ONU promove fórum para propor soluções para acabar com malária, HIV e tuberculose em Angola

O encontro tem o objetivo de identificar modalidades de trabalho conjunto entre o governo, as Nações Unidas e a sociedade civil e aumentar a eficácia e eficiência de respostas às três doenças.

Tratamento de malária numa clínica do Huambo em Angola. Foto: USAID/Alison Bird.

Tratamento de malária numa clínica do Huambo em Angola. Foto: USAID/Alison Bird.

O Ministério da Saúde angolano, em parceria com o Sistema das Nações Unidas em Angola, realiza na capital Luanda, de 1 a 3 de Setembro, o Fórum Nacional das Organizações da Sociedade Civil HIV, Tuberculose e Malária. O encontro serve para identificar modalidades de trabalho conjunto entre o governo, as Nações Unidas e a sociedade civil e aumentar a eficácia e eficiência de respostas ao HIV, tuberculose e malária.

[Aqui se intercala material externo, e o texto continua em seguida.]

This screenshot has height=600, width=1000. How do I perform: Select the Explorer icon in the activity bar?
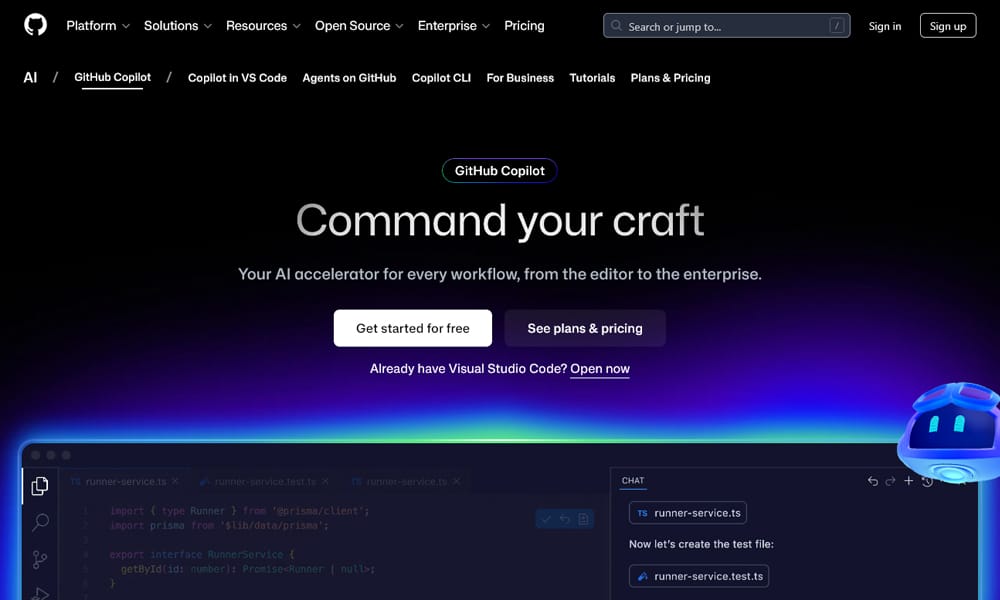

O fórum conta com a presença do secretário de estado da saúde, o coordenador residente das Nações Unidas em Angola, a ministra da Família e Promoção da Mulher, bem como representantes da sociedade civil, setor privado e organizações das Nações Unidas.

O coordenador residente da ONU em Angola, Paolo Balladelli, parabenizou o empenho do governo e do povo angolano para a reconstrução do país e desenvolvimento do bem-estar de todos desde a conquista da paz em 2002. No entanto, sublinhou que o país ainda enfrenta importantes desafios no âmbito da saúde, que afetam negativamente o desenvolvimento social e econômico.

“Para superar o desafio que Angola enfrenta com a alta prevalência de doenças endêmicas e infectocontagiosas, o governo adotou como prioridade a Estratégia a Longo Prazo “Angola 2025” e uma Política Nacional de Saúde orientadas no combate ao HIV/AIDS, malária, Tuberculose e outras doenças”, explicou.

Para ele, além do governo, a sociedade civil também joga um papel de extraordinária importância em criar condições de acesso das famílias e comunidades aos serviços de saúde, ao conhecimento dos direitos humanos da população e no combate à discriminação, visando a obtenção de resultados no combate da malária e tuberculose, assim como na erradicação do HIV/Aids até o ano de 2030.